Moving On Here he comes. “Get a move on, Old Timer…” their usual approach, the decent rozzers anyway. This one’s a delusional mid-twenties wet behind the ears. I find it best to play along, so I mumble, “Can’t tek a breath these days wi’out you lot jumping in. …Here we go… “Doing the job we get paid for sir…Take that bundle of rags with you.” “You mean my comfy bed, ah need summat to doss down on…t’int Savoy on’t streets you know.” He can’t wait for me to shuffle off. Urgent voices are coming from his bleeping gizmo. “Isn’t that just typical, you should be back there sorting out that stabbing and leave folk like me to their own boring existence, we’re not hurting anybody like them druggies.” He’s anxious for me to push off so he can join in the action up the road. “The Sally Army hostel is at the end of the precinct. Request some soap.” I laugh, he thinks he’s funny. “You don’t have a couple of bob to spare?” I say, coughing my way past him. He heads towards the hullabaloo and I grab my bundled gear. As screeching sirens fade into the distance, I tramp the wet pavement down to the hostel. Into the dustbin I drop the plastic bag I’ve been clinging on to during my ousting. Then I melt into the motley line of hungry homeless, in a queue for sausage and beans.
No Trolley Dolly
He yelled as the trolley bumped and jarred him awake. Letting out a high scream he silenced the people around who stared, whether sympathetically or not, who could tell. It was no easy feat to get him on that trolley in the first place needing much cajoling and bribing to achieve it. Now it was undone. Struggling to exit the trolley he was adamant he was not going to comply. Short of strapping him in or conjuring up some cot sides it was game over. It will soon be over. There is nothing to be afraid of then you can go home. Just get back down and soon you will be able to have a nice sleep. He yelled and stretched out, rigid, causing the trolley to tip over. Nonplussed the man stood helplessly as the toddler fell out along with potatoes and other products that went rolling over the floor.

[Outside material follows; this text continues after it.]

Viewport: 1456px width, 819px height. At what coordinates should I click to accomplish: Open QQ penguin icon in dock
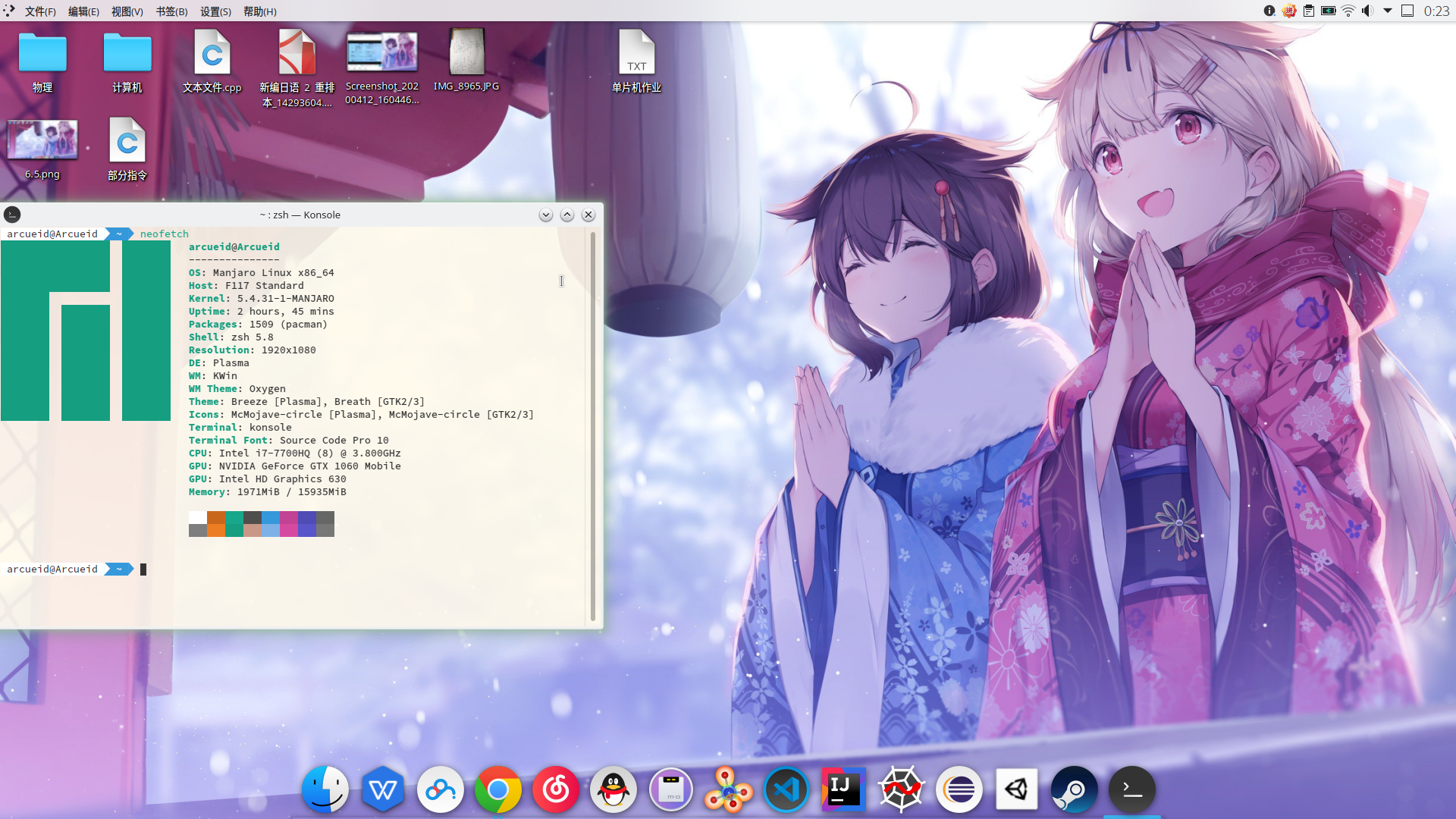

"You've got the biggest piece of cake." She had. It had been planned. But instead of smiling sweetly muttering, "Sorry dear" and exchanging plates, she picked up her spoon, cocked her little finger and dug in. It was the same with chips. He always expected, and always got the fattest, crispiest chips, while she had to be quite content with the small scrappy ones, just to avoid either an evening of sulking, or a full-blown argument. And that was just food - the list was endless and what's more it had gone on for far too long. She was getting rather tired of hearing, "Well does it really matter?" or "I'm afraid that is the way it is, the breadwinner gets the lion's share." But when he said, "You have too much testosterone for a woman," she knew that the decision had to be made.